(Exercise description) Your task is to copy each line of the listing that contains the word "agent".

*** Opening Information ***

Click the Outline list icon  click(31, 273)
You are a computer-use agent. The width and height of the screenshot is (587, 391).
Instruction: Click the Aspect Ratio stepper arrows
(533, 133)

*** Closing Information ***
*** Opening Information ***

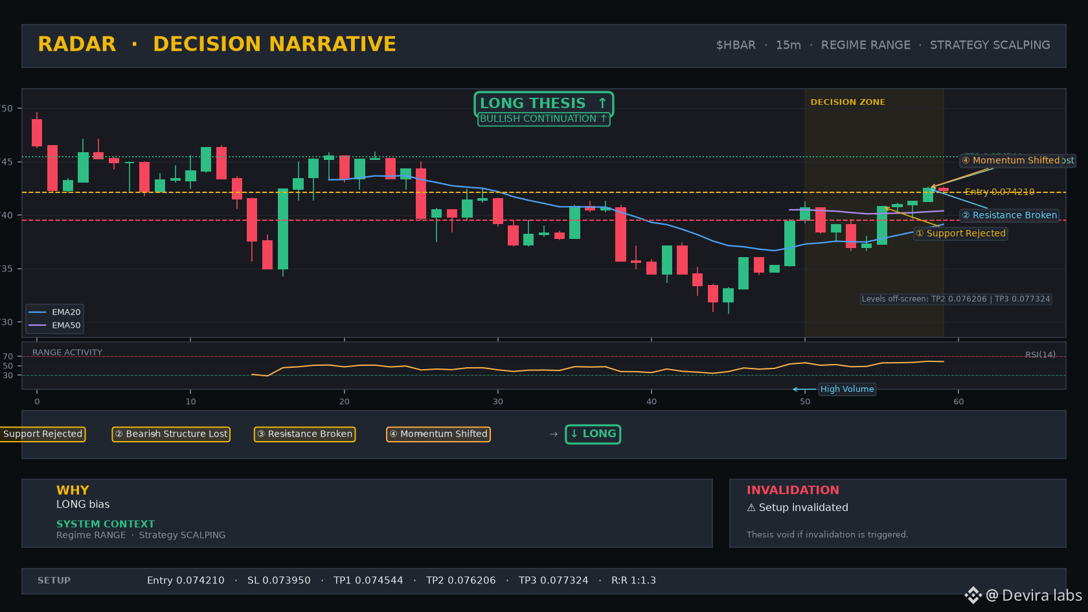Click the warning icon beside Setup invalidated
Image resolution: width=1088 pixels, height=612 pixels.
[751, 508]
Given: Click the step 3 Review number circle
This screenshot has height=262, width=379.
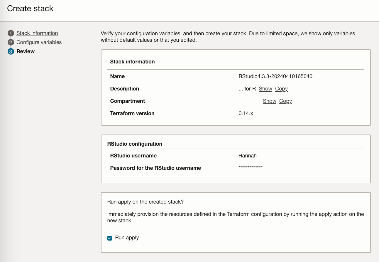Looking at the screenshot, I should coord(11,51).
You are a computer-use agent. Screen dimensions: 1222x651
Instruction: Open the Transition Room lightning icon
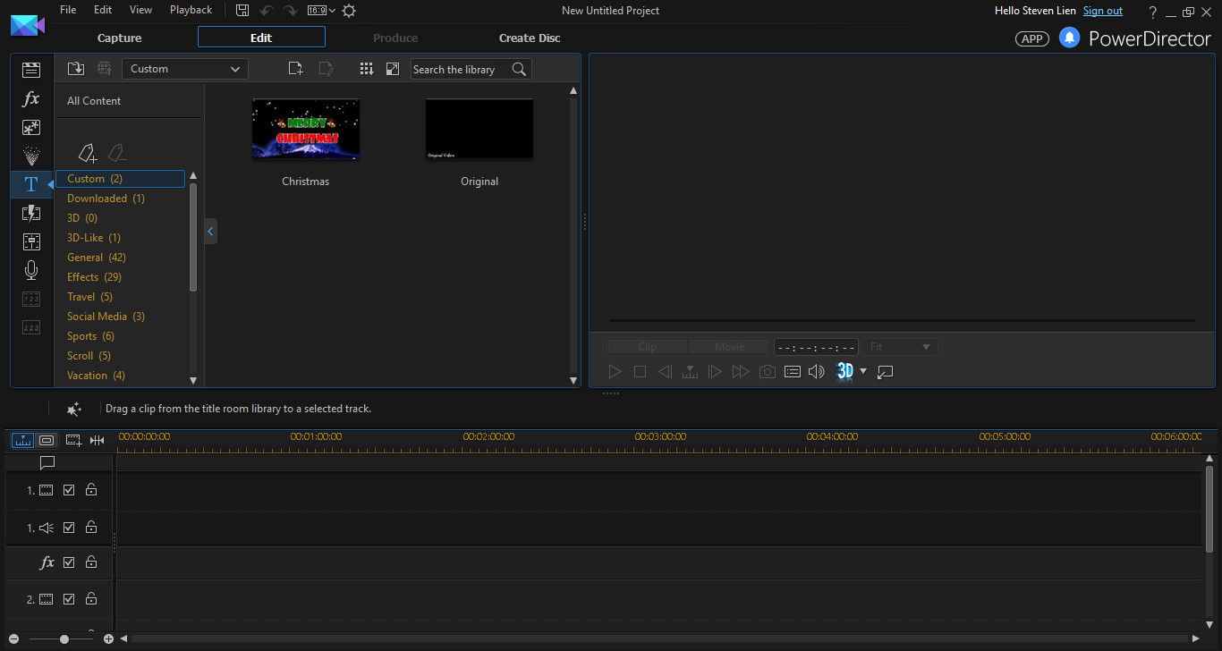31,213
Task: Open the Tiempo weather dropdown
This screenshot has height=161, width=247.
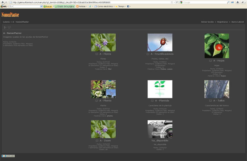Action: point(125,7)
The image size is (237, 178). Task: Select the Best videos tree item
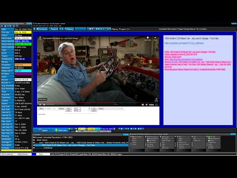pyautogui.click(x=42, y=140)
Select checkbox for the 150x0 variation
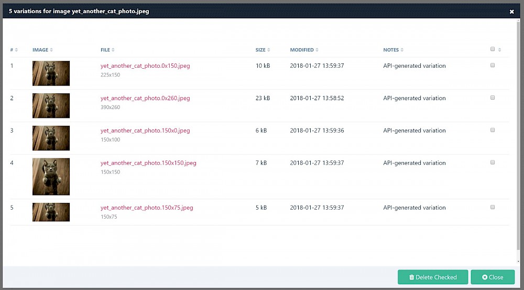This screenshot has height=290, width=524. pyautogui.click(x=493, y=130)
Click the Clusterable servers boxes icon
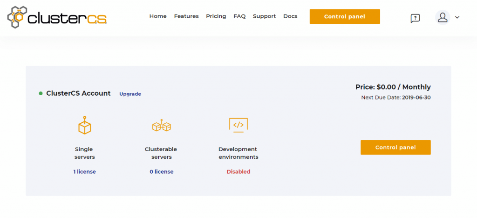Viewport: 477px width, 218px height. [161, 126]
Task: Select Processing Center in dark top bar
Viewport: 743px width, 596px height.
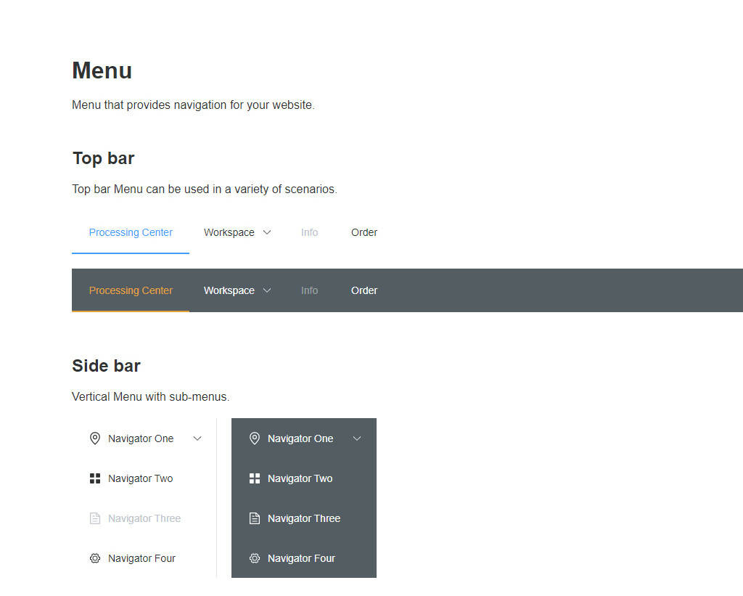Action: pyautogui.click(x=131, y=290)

*** Closing Information ***
*** Opening Information ***

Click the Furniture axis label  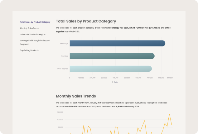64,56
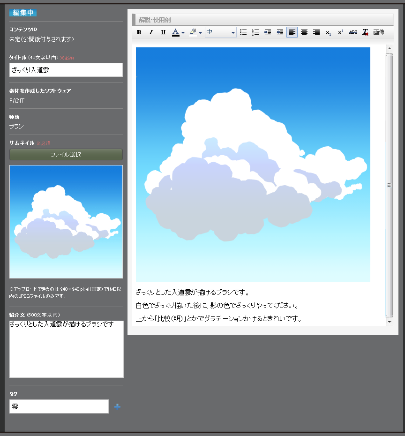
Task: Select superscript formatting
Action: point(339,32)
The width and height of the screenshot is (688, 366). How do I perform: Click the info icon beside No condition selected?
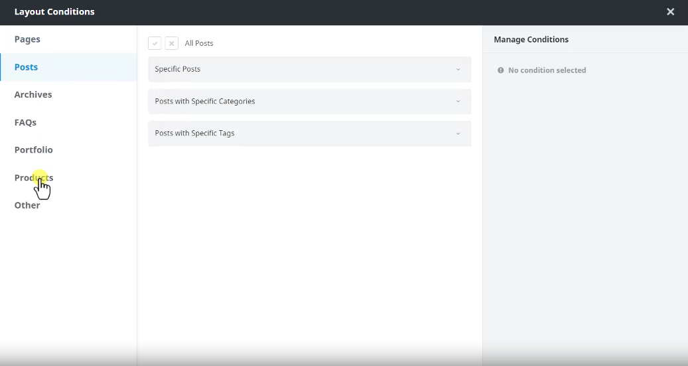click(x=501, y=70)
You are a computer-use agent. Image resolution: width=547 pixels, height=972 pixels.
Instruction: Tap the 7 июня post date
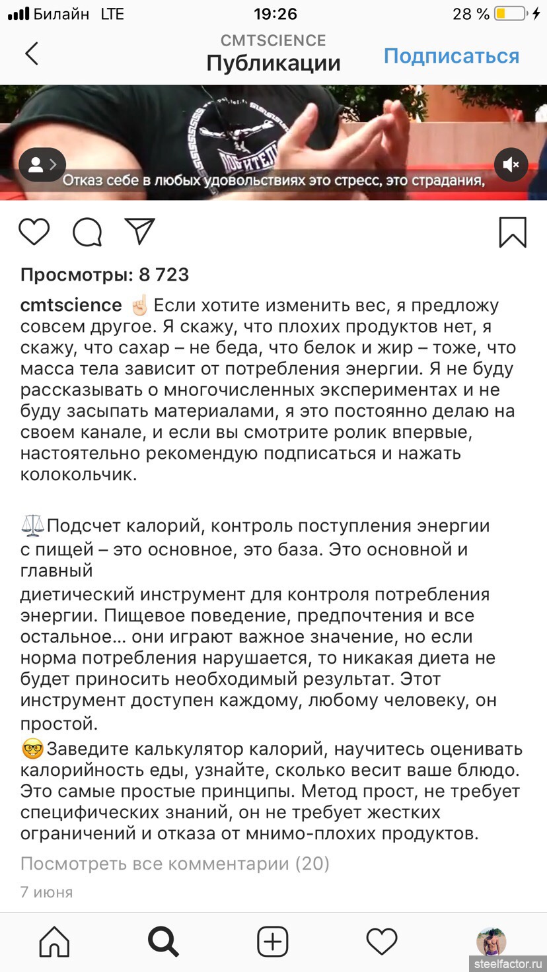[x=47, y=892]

*** Closing Information ***

(Your response)
You are a computer-use agent. The width and height of the screenshot is (587, 391).
You are a computer-use agent. Screen dimensions: 1222x651
You are a computer-use agent. Image resolution: width=547 pixels, height=972 pixels.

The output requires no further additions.